In Virtue/Vice, Dr. Christine B. Whelan blogs about news, books, scientific and psychological research and her general musings about virtue and vice in our everyday lives.
Click this banner to see the entire series.
Solutions for Underemployment: Future-Oriented Education
A Gallup poll finds that those without a high-school diploma are 50% more likely to be underemployed than those with more education. Among those without a high-school diploma 36% are unemployed or working part-time but wanting full-time work, compared with about 20% of all Americans.
A focus on education, the Gallup folks conclude, is the answer:
The existence of such a large pool of less-educated workers who are underemployed presents the U.S. with both a challenge and an opportunity. The challenge is to find a way to re-create job opportunities more rapidly than now projected so the nation doesn’t create a permanent underclass of willing, but less-educated workers who can’t find a job. The opportunity is for government and industry to find a way to use this lack of job options to help Americans become better educated now — when the opportunity cost is low — so better-educated workers are available when the economy needs them going forward. Perhaps the best jobs program would be an educational opportunity program.

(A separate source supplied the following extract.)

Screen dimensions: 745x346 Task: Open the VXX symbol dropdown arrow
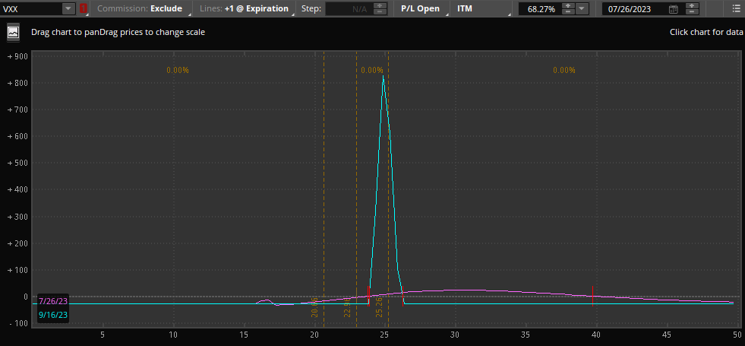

In a general sense, I agree — education (especially early childhood educational opportunities) is the solution to so many problems. But we’re also looking at diverging demographics of Americans-some of whom are future-oriented and others who are not.
Being future-oriented means being willing to sacrifice a bit now for a larger gain later. It isn’t a personally trait as much as it’s a product of social class and upbringing. Schools that help students set achievable smaller goals-offering rewards along the way-will have a higher success rate getting student to college and into full-time employment. Indeed, researchers find that when students value a future goal (like getting into college, or achieving a particular life purpose) and are able to set up subgoals to help them get there (like getting good grades and volunteering at a workplace to learn more about a career path) they are more likely to succeed.
Being future-oriented is about taking steps to discover our life purpose. If we can instill that in our children and young-adults as we educate them, when the job market expands once more, we’ll have a very well-prepared and eager workforce.